(конец вводных)
----
…Идут чередуясь, «змейкой» и «внахлыст», дозорными и всей тройкой. Вперед смотри, да вбок поглядывай! Сашка — левша, потому «держит» правую строну. Сработались давно, а Седой ничем от Георгия — «Первого номера», не отличается. Иногда Седой дает знак придержаться, тогда отстают, иногда — догонять, тогда догоняют. Идут по всякому; скрадом и нагло, нахраписто, рассчитывая исключительно на собственное звериное чутье. Идут внимательно, не хватает только напороться на какого–нибудь заезжего шального грибника, заблудившегося в этих местах, и решать по этой причине — делать ли ему «пропажу без вести»?
Рек, озер не пересчитать.
Рассказывают, что когда–то один из тех четырех царей-Иванов, которых потом стали называть одним именем — Иван Грозный, после ливонского посрамления был в здешних местах, и старики преподнесли, поклонились ему книгой.
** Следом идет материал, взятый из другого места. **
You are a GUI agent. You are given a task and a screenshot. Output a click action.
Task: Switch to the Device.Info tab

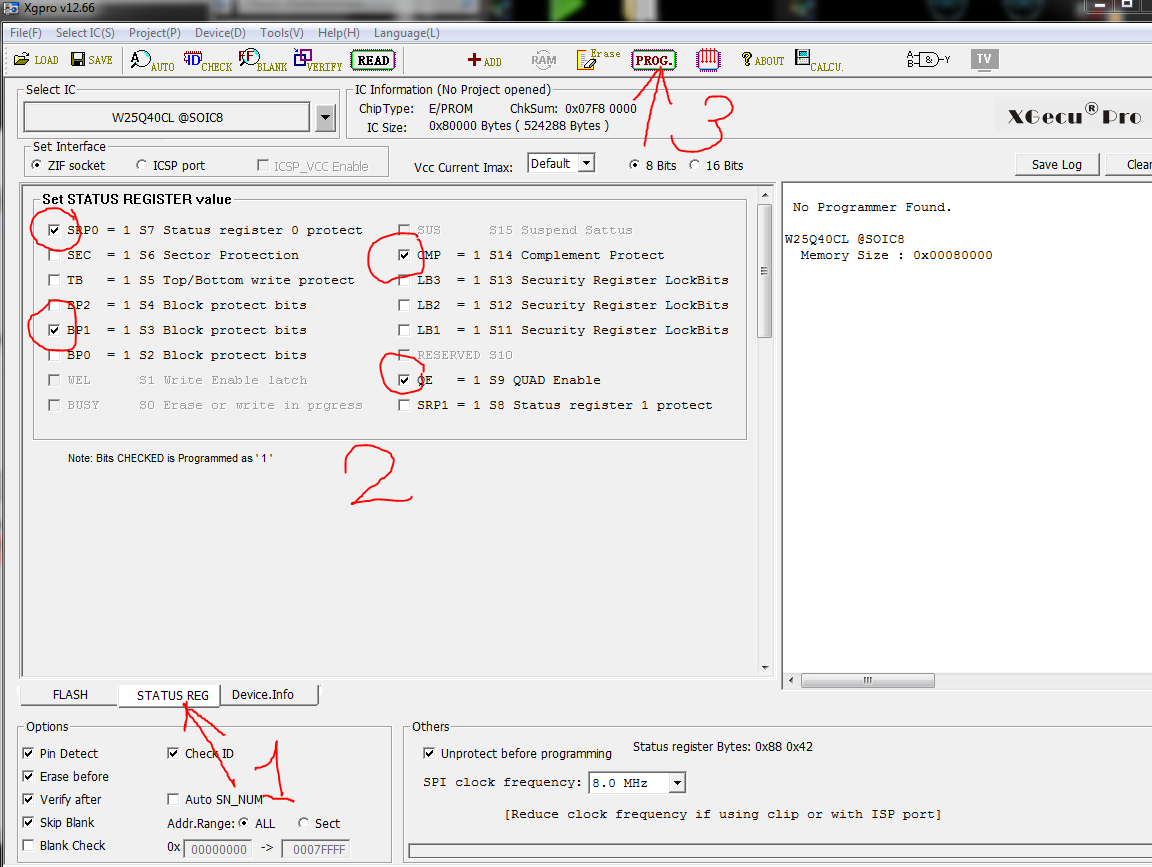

Вслух прочел непонятное: «На Корочуна Владимирского солнце от Руси отклонилось…» Захлопнул книгу, словно испугался, и велел сжечь. Уехал в смятении…
Всяк, пожив здесь, становился интуитивным язычником, для которого, как раздраженно писал архиепископ новгородский спустя 550 лет после введения христианства на Руси: «суть мольбища — лес, камни, реки, болота, озера, холмы — всякой твари поклоняются яко богу и чтут…» Эх, не понял архиепископ, либо лукавил. Не покланялись, а черпали с этого. Найди свое дерево — прижмись к нему спиной, либо обхвати позади себя руками, прочувствуй тем, с чего растешь, без которого сдуешься — прочувствуй, как соки жизни текут вверх от твоей земли, которая до поры отпустила тебя погулять по свету, но придет время, опять возьмет к себе в родное лоно. Почувствуй жизнь дерева, озера, слейся с мудростью камня и достанет тебе от этого здоровое, и заберут они от тебя худое — больное. Так что, не иначе как лукавил архиепископ, не покланялись божественному, а роднились с ним, не молили, не выпрашивали, а черпали взаймы, до времени, пока все вернешь, пока ляжешь, и сам будешь отдавать, но чтили — это верно. И казалось, что никогда не вычерпаешь и всегда вернешь. Но пришли иные хозяева на мир, поманили денежкой — своим новым–старым богом. И пошли под корень те леса, которые топора не знали, и вдоль рек–вен взялись срезать, отчего они мелели, и сами реки резать… стало загаживаться все и вся, но пуще души…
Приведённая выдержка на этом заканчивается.